--- Your goal ---
Lines with the string "This" must each be copied from the listing.
Data provided section start
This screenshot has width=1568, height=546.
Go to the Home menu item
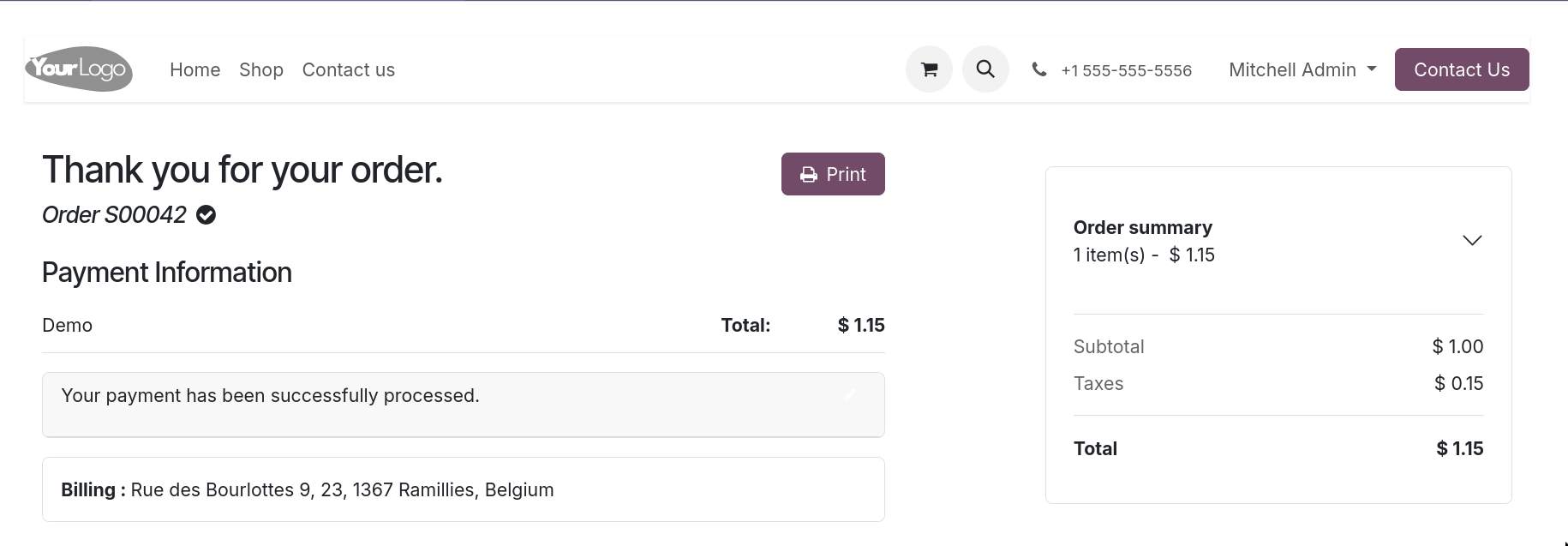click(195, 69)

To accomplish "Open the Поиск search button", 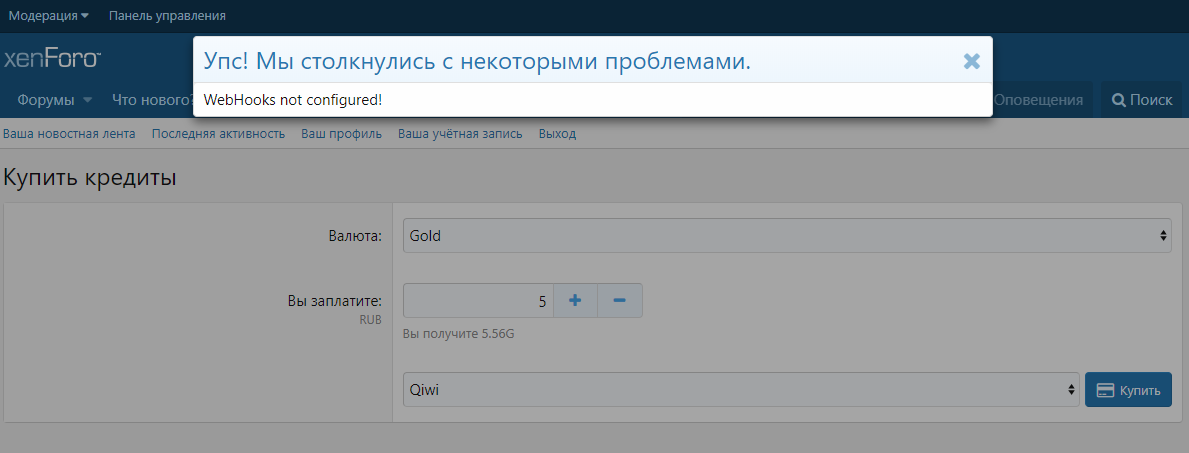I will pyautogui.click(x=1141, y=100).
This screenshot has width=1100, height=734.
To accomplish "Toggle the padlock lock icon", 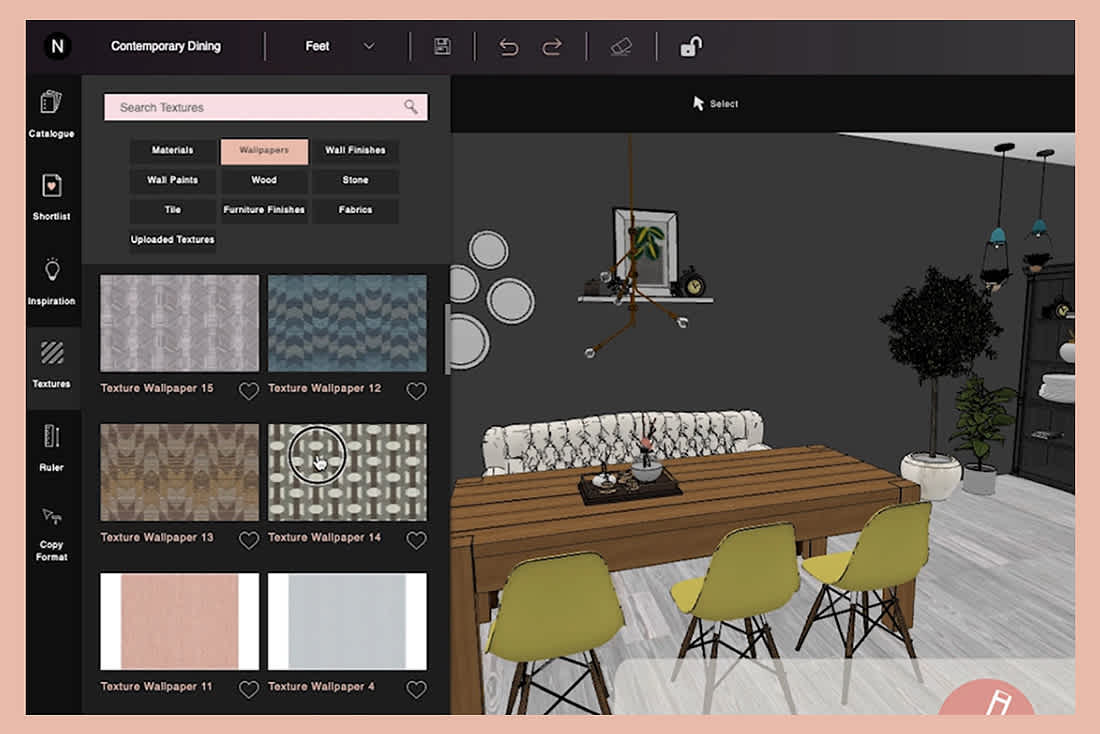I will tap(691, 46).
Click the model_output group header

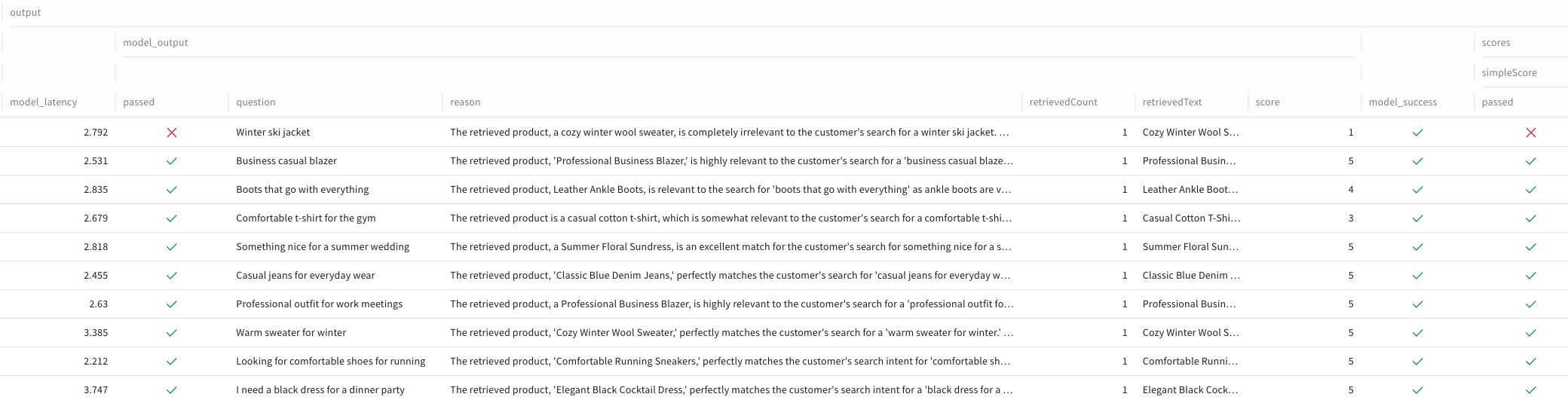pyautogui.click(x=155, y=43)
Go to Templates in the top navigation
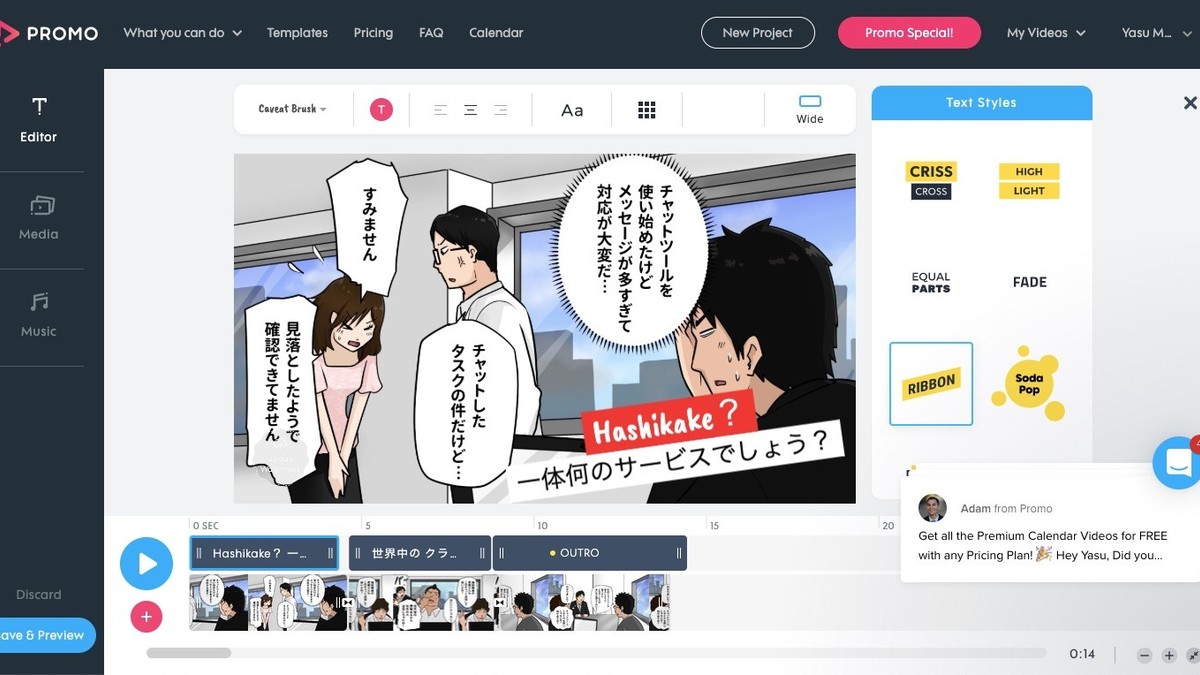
Data provided section end
--- Answer section ---
This screenshot has width=1568, height=546.
This screenshot has width=1100, height=734.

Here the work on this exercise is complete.